Three Air Namibia board members resigned with immediate effect between Monday and yesterday.
This comes after the board accused the government of interference in running the airline, making it difficult for it to execute its mandate.
Minister of public enterprises Leon Jooste confirmed the resignations yesterday. He said board chairperson Escher Luanda and Heritha Muyoba resigned yesterday and Willy Mertens quit on Monday.
The fate of the fourth board member Alois Nyandoro could not be established. The board has been at the helm of the airline for the past two years.
The resignations come after the board averted the airline’s closure last week, after an international company called Challenge Air took it to court over debt.
The government refused to provide Air Namibia with N$95 million to pay Challenge Air, and the board struck an agreement to settle without the government’s involvement.
Despite the agreement, the board maintained that the door to file for liquidation remains open.
The national airline said if it were to be liquidated, the impact would be devastating as 636 employees would lose their jobs. The board said the best option would be for a re-start plan, to preserve at least 50% jobs, while enabling the airline to add value to the domestic economy.

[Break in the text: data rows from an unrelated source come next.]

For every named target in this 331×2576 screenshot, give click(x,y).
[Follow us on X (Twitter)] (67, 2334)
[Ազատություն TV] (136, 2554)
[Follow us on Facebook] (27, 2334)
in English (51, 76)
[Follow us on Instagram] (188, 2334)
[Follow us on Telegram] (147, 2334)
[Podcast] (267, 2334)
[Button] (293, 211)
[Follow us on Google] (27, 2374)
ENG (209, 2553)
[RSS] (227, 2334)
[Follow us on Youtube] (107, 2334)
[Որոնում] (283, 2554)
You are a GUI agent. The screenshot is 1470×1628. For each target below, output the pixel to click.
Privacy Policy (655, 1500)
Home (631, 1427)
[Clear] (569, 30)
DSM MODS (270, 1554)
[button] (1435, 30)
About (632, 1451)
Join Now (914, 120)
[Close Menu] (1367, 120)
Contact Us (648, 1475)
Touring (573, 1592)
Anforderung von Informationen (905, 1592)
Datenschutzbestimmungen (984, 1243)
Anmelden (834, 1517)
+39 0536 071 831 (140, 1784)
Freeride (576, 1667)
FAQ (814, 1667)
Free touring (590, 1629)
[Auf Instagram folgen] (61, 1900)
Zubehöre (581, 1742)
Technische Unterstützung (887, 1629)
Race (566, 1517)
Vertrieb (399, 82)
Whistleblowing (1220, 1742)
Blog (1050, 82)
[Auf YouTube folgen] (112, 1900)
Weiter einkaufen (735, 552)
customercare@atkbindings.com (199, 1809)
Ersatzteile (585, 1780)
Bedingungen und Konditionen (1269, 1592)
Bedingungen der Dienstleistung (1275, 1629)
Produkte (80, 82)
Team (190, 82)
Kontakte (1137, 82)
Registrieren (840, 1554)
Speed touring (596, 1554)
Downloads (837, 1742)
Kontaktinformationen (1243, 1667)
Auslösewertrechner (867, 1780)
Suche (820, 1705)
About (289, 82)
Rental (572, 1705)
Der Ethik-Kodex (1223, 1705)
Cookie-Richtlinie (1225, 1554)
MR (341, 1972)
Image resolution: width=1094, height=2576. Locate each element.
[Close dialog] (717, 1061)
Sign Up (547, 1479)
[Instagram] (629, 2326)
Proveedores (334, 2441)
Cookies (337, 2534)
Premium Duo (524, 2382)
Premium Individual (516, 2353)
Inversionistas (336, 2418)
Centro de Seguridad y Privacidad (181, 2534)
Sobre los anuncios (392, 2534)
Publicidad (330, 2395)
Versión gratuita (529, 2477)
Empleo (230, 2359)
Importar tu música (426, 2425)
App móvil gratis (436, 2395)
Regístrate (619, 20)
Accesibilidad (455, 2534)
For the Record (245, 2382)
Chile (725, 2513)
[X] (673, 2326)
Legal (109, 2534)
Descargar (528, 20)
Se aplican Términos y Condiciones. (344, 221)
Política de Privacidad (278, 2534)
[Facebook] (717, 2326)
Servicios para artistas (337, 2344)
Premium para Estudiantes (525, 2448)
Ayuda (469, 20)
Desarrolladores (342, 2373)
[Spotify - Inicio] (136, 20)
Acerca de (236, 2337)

GOVERNANCE TRANSGRESSION CLAIMS
Before resigning the board members claimed the Ministry of Public Enterprises made major decisions for Air Namibia without their involvement.
They also said during their tenure, they endured the usurping of functions by the state as shareholder. This, according to them, is not consistent with sound state-owned enterprise (SOE) governance.
“It is a fundamental principle that the role of the state, as shareholder, is to provide policy directions, while the board leads and directs the SOE in achieving its goals and objectives,” they added.
The board also accused the public enterprises ministry of directly engaging employees and trade unions.
In addition, the government allegedly negotiated contracts for the company without the board’s involvement and also managed the airline’s allocated budget without board involvement.
“The airline had received N$948 million in the 2020/2021 fiscal year from the Ministry of Finance and approved by parliament, but the board has to date not been briefed how these funds were disbursed to the airline if at all, other than a monthly allocation for employee salaries,” they added.
According to the board members, the government also initiated a restructuring exercise, without their knowledge.
“These are unfortunate instances that fly in the face of good corporate governance and have made it extremely difficult for the board to execute its fiduciary role.”
Despite the finance minister stating on Friday that implementing the new Air Namibia business plan would cost more than N$7 billion, the airline maintains that the information is not factual and is based on a wrong premise.
“In fact, the N$7 billion brings forward future debts to as far as 2025 and creates the impression that these debts are due and payable. This figure has also been further clarified with the shareholder at no fewer than three forums,” the board noted.
Meanwhile, Jooste told The Namibian yesterday that Air Namibia has been on the agenda of the Cabinet and the Cabinet committee on treasury since 2015.
He added that all the associated activities were discussed and then either instructed or endorsed by the Cabinet and/or the Cabinet committee on treasury. The minister further said after those instructions or endorsements, the ministry was instructed to implement the various actions and to report back to the Cabinet committee on treasury and/or Cabinet.
“All of the mentioned actions were in line with these instructions after due consideration of the applicable facts and merits. The government will soon be in a position to provide detailed information and I will be happy to clarify any misunderstandings or misconceptions then,” Jooste said.